How to complete this task ▸ Everything from the line holding "Open Guseppe Supreme" through the last line of the data, and nothing else, should be retyped exactly, with no pictures.

[Provided data — start]

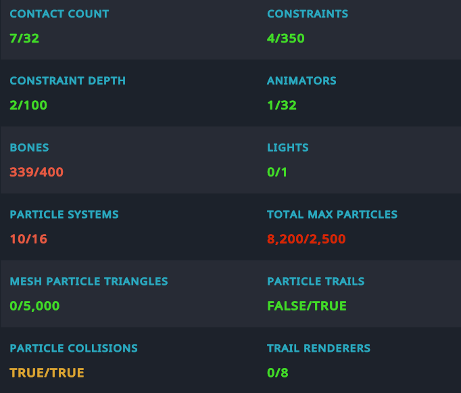The height and width of the screenshot is (393, 461).
Task: Select the 8,200/2,500 max particles value
Action: 308,239
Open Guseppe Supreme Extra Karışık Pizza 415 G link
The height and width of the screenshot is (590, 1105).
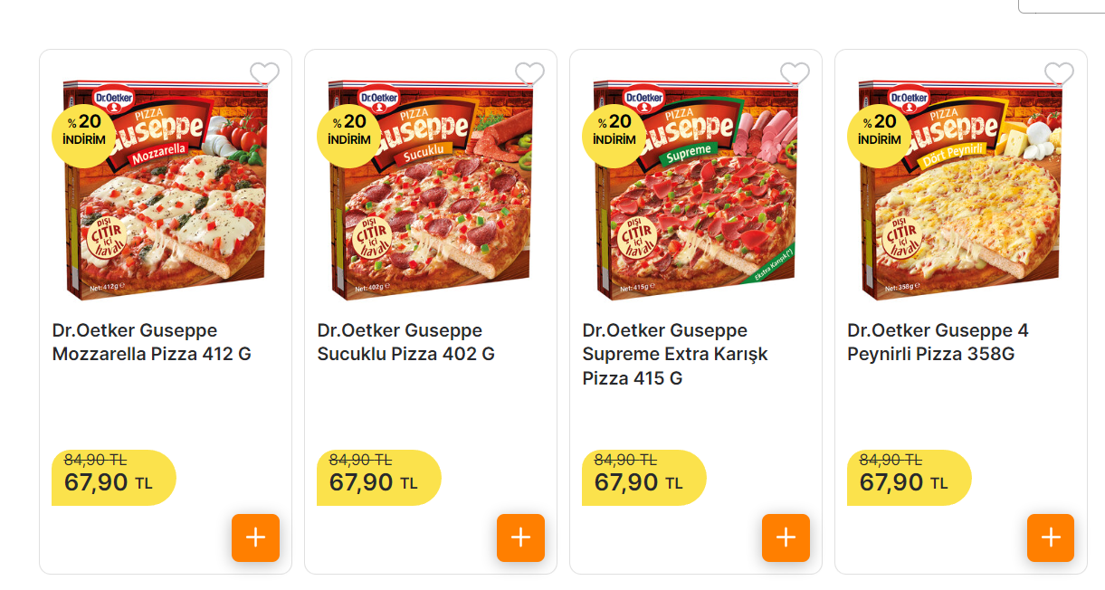point(674,354)
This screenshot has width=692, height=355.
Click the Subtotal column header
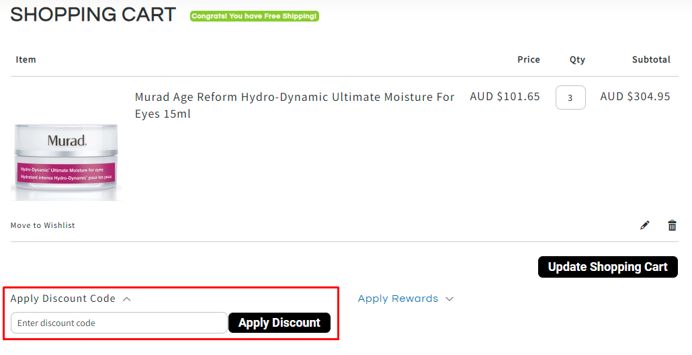pyautogui.click(x=650, y=60)
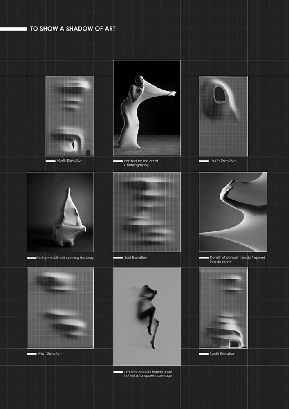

[Provided data — finish]

Expected answer ▸
Open Guseppe Supreme Extra Karışık Pizza 415 G link
The height and width of the screenshot is (590, 1105).
point(674,354)
This screenshot has width=692, height=355.
Click the Subtotal column header
pyautogui.click(x=650, y=60)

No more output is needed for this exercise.